**SET TASK:** Pull out every line in the data below that contains the string "screenshot", and copy each one in full.
━━━━━━━━
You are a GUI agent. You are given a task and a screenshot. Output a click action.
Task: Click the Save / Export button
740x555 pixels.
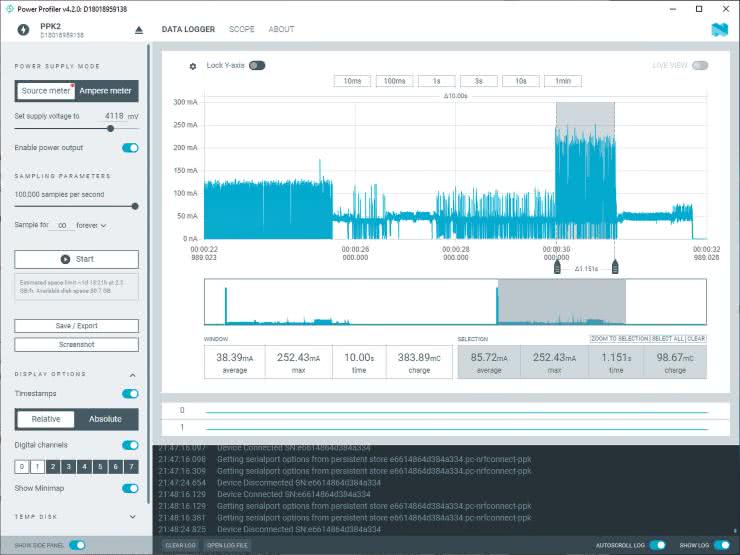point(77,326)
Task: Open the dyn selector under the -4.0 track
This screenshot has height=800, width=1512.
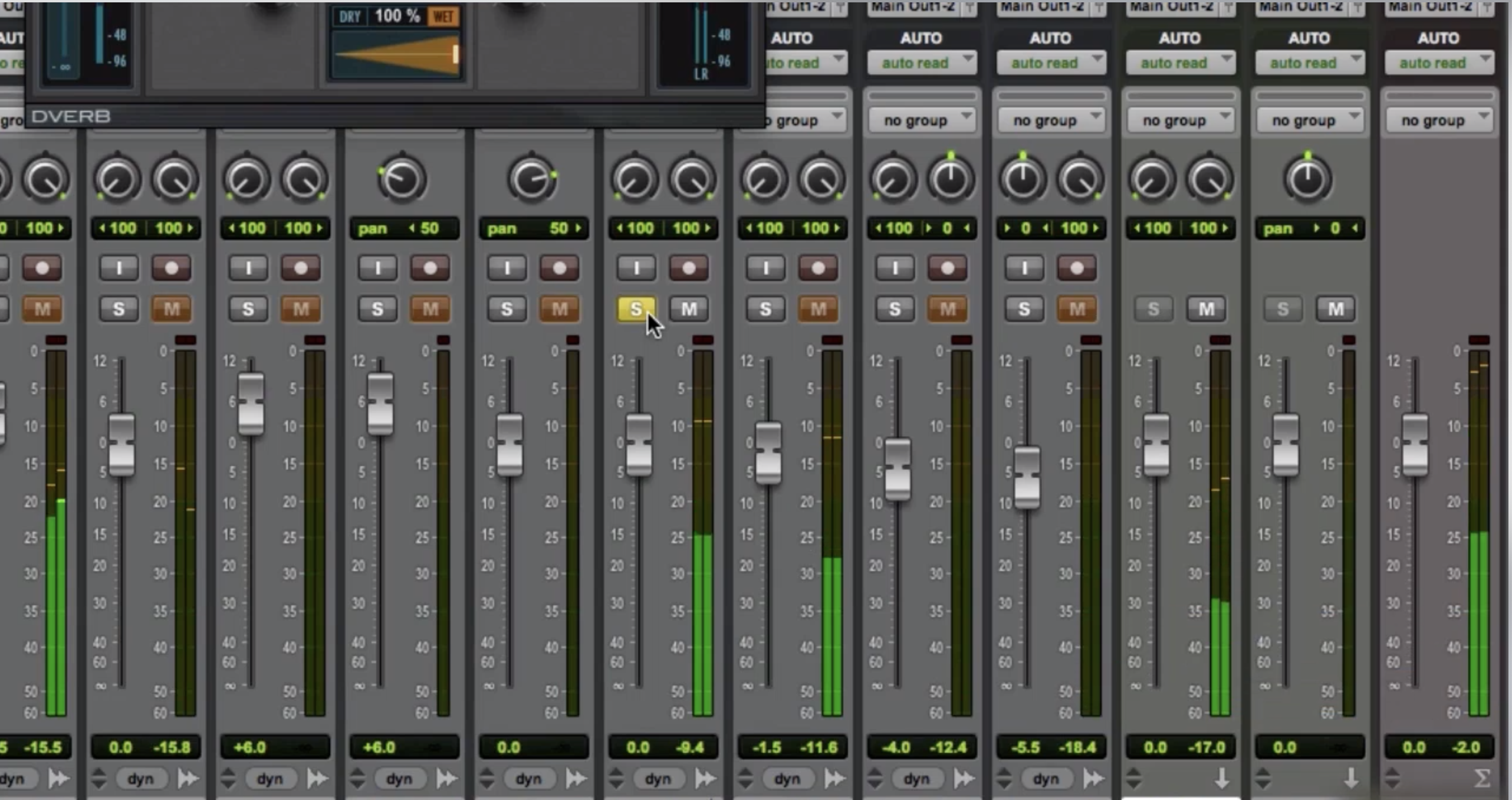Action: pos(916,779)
━━━━━━━━
**TASK RESULT:**
You are a GUI agent. You are given a task and a screenshot. Output a click action.
This screenshot has height=800, width=1512.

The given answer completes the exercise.